I suppose it is possible…

However, I am old and in order to get off my butt, stand and move around and actually talk to people I haven’t talked to a million times before…I took about a 10 hour a week job at the convenience store/gas station across the street that is always screaming for workers.

I was told that if I sold tobacco to someone underage that I would be charged…$75 for the first offence. I think the store gets charged a bit more but nothing nasty. It gets worse if you keep doing it but the store said it would never happen a 3rd time as 2nd time is an auto-firing. This being said, the ‘slap on the wrist’ fine is not that worrisome and the store doesn’t sweat it - they tell you to card anyone looking under 30 but it is more relaxed than a liquor store where I, over 60, always get carded… I asked and no one has known of anyone ‘busted’ for doing it so it doesn’t seem to be something much actively patrolled for, unlike alcohol.

We do card, but it is much looser than for something much nastier. I have heard that selling ALCOHOL to a minor comes with a much MUCH stiffer fine for both you and the store and if you get caught twice it is pretty bad and that it is actively enforced and have talked to people that say they think they are ‘tested’ frequently. Since the store doesn’t sell alcohol it is a nonissue.

As a complete side note…I was amazed at how LOW the profit margins for a convenience/gas store are. Tobacco is below 20%, most items in the twenties with the highest profit margins being candy bars and such which are still below 40%. Even gas they don’t make much per gallon. I just assumed the profit margins were crazy before I worked there.

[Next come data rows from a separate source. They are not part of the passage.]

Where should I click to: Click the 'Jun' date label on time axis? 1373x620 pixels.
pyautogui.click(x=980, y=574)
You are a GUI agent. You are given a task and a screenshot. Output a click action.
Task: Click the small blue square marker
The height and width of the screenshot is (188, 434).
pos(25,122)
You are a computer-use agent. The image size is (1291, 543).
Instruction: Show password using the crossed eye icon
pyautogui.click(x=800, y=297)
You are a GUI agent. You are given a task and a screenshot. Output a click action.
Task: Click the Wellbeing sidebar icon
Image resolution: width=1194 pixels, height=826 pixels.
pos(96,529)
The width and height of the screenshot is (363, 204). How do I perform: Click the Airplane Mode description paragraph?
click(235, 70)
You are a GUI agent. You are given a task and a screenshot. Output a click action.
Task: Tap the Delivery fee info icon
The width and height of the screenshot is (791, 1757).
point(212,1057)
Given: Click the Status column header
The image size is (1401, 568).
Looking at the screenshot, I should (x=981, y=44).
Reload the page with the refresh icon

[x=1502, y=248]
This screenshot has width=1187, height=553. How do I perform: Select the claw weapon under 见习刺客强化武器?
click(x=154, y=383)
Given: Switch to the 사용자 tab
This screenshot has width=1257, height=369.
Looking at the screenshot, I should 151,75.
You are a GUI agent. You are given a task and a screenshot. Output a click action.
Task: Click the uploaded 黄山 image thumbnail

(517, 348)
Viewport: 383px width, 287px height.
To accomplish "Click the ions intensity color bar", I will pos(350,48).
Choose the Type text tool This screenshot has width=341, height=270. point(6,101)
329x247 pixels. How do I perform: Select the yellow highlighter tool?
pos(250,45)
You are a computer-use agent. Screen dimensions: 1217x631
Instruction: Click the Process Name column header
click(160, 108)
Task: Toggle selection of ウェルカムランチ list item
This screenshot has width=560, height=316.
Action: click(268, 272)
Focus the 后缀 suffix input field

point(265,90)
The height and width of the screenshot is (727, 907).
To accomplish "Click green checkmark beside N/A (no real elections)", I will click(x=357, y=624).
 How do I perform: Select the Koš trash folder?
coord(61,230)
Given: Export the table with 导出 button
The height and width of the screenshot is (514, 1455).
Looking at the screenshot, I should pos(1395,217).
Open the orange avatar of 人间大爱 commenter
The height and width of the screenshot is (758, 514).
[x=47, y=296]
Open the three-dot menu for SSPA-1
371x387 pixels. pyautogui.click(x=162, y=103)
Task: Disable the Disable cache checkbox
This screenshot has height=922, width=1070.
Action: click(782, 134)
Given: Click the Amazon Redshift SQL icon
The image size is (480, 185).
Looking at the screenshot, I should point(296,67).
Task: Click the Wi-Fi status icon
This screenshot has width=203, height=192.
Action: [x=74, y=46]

Edit just looked it up. Looks like the fine is $75 to the clerk for first offence and $250 for second. The merchant is charged $200/$600 respectively. The third, though is worse and involves licence suspension…which explains the auto firing at 2 offenses.

My brother was 18, but this was in the days before pictures on licenses. He was short and looked 14, so he’d lend his ID to his friend who was a gangly ectomorph thyroid giant type and over 6 foot even though he was 15. His friend never got any hassle buying them the alcohol.